宗教弾圧だというのか。

今から40年前、長岡技大で学生時代を楽しんでいた時、先生連中は「宗教を持たないと一人前の人間として扱ってもらえないぞ」と言っていた。とくにヨーロッパやアメリカではキリスト教だというのだ。カトリックでも、プロテスタントでもいいから、彼らと対等に話し合うためには、こちらも相応の宗教観がなくてはならない、みたいな話を聞かされていた。

我が家は臨済宗と、真言宗と、八幡さん、住吉さん、アマテラス、みたいな感じで、何が宗教なのか、分からない有様であった。その上に旧家だから、井戸の神さん、荒神さん、入らずの神さん、といった具合に、何でも神さんとして祭っている。今でも正月に三度、ゆずり葉に食物を盛って、それぞれの神さんに上げましている。

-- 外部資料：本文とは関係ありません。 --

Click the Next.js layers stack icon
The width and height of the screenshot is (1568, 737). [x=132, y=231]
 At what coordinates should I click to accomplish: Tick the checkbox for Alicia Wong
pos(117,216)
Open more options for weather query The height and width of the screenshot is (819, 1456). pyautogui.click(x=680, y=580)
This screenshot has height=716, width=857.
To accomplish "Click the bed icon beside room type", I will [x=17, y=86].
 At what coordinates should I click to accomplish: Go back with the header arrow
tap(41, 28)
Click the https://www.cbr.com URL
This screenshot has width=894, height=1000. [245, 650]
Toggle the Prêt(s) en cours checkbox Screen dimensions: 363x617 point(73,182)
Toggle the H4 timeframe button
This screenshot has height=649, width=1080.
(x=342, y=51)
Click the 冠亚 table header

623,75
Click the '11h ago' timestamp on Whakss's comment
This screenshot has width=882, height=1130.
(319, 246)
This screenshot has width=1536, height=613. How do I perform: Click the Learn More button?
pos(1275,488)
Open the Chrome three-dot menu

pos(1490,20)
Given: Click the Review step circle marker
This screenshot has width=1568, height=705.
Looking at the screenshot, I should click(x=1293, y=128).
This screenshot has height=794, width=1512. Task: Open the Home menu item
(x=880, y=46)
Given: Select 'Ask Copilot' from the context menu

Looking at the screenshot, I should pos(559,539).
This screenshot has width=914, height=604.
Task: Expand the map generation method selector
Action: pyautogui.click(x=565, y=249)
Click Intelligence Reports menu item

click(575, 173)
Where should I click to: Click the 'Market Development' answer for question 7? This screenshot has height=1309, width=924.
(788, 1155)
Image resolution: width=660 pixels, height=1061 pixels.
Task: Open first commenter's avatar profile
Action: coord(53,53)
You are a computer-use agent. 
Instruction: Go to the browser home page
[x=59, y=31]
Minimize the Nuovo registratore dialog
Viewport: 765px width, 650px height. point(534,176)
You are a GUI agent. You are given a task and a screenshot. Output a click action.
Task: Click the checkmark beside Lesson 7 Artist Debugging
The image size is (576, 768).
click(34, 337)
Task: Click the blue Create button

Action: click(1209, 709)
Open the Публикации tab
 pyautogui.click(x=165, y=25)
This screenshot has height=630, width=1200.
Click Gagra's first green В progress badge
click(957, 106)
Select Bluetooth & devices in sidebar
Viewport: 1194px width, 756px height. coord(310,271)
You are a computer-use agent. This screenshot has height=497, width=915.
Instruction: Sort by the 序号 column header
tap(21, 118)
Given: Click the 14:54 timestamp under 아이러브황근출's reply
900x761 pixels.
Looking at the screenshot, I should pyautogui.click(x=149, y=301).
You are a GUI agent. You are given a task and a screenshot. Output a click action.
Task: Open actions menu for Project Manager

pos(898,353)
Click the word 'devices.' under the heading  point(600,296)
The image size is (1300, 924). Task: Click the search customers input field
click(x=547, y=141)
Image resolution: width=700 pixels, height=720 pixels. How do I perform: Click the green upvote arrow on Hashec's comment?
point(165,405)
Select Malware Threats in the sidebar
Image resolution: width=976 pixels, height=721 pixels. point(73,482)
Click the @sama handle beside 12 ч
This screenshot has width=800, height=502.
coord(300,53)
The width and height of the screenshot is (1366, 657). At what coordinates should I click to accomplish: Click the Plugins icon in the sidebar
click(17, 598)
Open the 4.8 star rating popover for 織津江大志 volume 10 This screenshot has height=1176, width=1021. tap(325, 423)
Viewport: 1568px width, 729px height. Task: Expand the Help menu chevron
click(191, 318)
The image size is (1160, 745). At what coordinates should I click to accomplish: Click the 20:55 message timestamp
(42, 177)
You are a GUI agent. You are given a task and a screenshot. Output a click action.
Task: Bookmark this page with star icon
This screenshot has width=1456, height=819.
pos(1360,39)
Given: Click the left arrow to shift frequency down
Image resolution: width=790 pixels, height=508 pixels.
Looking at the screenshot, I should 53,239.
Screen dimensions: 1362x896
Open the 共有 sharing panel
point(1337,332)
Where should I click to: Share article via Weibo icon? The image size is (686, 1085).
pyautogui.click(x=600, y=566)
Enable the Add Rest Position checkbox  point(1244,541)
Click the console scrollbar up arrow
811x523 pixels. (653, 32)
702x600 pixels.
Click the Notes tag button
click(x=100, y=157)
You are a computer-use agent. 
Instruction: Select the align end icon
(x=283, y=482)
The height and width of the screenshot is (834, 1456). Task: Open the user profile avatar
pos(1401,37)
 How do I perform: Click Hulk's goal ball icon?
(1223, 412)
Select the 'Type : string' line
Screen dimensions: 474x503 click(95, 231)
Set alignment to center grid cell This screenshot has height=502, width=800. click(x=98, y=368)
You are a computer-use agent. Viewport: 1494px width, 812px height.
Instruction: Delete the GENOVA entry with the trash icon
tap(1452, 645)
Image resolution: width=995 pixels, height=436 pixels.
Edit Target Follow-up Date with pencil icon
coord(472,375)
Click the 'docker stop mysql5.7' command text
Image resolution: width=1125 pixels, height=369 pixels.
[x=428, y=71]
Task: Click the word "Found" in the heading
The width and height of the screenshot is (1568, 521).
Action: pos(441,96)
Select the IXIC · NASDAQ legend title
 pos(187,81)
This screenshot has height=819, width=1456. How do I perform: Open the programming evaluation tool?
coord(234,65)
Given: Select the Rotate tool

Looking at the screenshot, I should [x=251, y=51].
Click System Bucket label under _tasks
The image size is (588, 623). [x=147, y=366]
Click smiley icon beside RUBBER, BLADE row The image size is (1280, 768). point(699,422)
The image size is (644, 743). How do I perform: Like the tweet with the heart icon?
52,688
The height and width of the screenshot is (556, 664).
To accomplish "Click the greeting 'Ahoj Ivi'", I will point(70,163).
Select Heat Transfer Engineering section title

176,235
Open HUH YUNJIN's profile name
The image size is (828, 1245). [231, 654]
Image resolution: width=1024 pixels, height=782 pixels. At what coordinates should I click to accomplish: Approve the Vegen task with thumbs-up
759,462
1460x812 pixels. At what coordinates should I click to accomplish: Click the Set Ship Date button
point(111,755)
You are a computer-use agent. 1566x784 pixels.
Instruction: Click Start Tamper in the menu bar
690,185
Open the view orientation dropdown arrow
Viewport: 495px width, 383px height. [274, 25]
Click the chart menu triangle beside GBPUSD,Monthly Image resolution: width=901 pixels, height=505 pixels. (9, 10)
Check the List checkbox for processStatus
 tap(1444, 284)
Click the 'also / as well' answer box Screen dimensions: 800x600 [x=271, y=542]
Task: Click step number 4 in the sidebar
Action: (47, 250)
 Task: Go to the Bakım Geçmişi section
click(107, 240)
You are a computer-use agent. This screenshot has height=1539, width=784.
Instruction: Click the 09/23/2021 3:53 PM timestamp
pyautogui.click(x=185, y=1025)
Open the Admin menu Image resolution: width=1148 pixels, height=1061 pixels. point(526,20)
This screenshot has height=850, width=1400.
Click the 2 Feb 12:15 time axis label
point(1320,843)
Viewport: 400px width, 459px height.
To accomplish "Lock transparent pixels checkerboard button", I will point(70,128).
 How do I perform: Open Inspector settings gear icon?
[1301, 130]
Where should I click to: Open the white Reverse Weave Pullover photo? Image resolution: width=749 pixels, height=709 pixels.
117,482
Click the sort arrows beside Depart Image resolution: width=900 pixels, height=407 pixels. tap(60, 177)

そろそろ近所の連中は、私のしぐさに奇異を感じているに違いない。そんなこともあって、我が家に訪ねてくる外人さんには「宗教は何ですか」と聞くことにしている。豚肉とか、牛肉とか、食べられない人もいるからね。ワグナーをかけたら気分を悪くする人もいるだろう。香港人が来た時、「カトリックです。学校もそうでした」というので、関帝廟にも行くんだろ? とさらに聞いてみた。

それは宗教ではなくて習慣みたいなもの、と彼らは言うのだ。そうかもしれないけど、道教のお寺に行く人も多いから、私から見れば、それは立派な宗教だと思ったものよ。日本人が正月に、お宮やお寺に初詣に行くのも宗教でしょ。なんだか理屈っぽい。この記事には、中国に信教の自由はない、と書いてある。なんか違うなぁ、と感じたのだ。

宗教弾圧という言葉だって、チベットやウイグルだから、そんなキーワードになるんだけれど、中国の各地には仏教や道教、キリストのお寺があるように聞いている。嵩山少林寺なんて映画にもなっているしね。モンゴル地方は、何だろう。チンギスハーンを敬ってはならないとか。だからこの記事は切り口が少しずれているのだ。

独裁政治、全体主義が危ないと言いたいのだろうが、宗教を持ち出すからおかしな展開になる。レバノン、パレスチナの宗教なんかすごいやないか。儒教の孔子さん、キリストさんの世界だ。あれ、また元に戻った。普遍的価値を守れ、という。どちらも古代から問題があるからこそ、秩序や祈りを求めたんだろう。それが今も簡単なことではないのは見ての通りだ。